• _RECORD LIST_:

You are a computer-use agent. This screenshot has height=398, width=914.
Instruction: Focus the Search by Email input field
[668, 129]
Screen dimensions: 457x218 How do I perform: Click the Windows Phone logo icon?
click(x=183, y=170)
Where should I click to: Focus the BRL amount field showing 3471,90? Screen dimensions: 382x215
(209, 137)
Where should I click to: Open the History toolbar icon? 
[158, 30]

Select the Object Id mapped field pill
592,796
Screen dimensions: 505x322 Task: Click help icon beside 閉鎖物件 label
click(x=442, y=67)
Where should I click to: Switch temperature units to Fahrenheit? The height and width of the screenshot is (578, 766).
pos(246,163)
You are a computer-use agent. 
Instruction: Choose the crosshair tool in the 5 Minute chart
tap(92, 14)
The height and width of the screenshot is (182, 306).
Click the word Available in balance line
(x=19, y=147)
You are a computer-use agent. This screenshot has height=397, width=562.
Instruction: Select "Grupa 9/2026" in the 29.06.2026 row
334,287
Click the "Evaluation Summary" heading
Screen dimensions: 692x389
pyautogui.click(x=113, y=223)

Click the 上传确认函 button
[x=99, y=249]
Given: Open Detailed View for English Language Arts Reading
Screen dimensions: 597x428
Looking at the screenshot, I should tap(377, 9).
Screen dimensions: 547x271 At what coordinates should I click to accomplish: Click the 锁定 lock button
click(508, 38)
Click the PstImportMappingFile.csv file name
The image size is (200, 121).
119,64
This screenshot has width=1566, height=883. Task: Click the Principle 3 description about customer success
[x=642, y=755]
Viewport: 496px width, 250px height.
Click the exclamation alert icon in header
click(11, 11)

• _CHALLENGE_:
Copy each line from the entries above that contains the string "icon". Case counts.

• _TASK SOLUTION_:
Screen dimensions: 457x218 How do I perform: Click the Windows Phone logo icon?
Where should I click to: Open the History toolbar icon? 
Screen dimensions: 505x322 Task: Click help icon beside 閉鎖物件 label
Click the exclamation alert icon in header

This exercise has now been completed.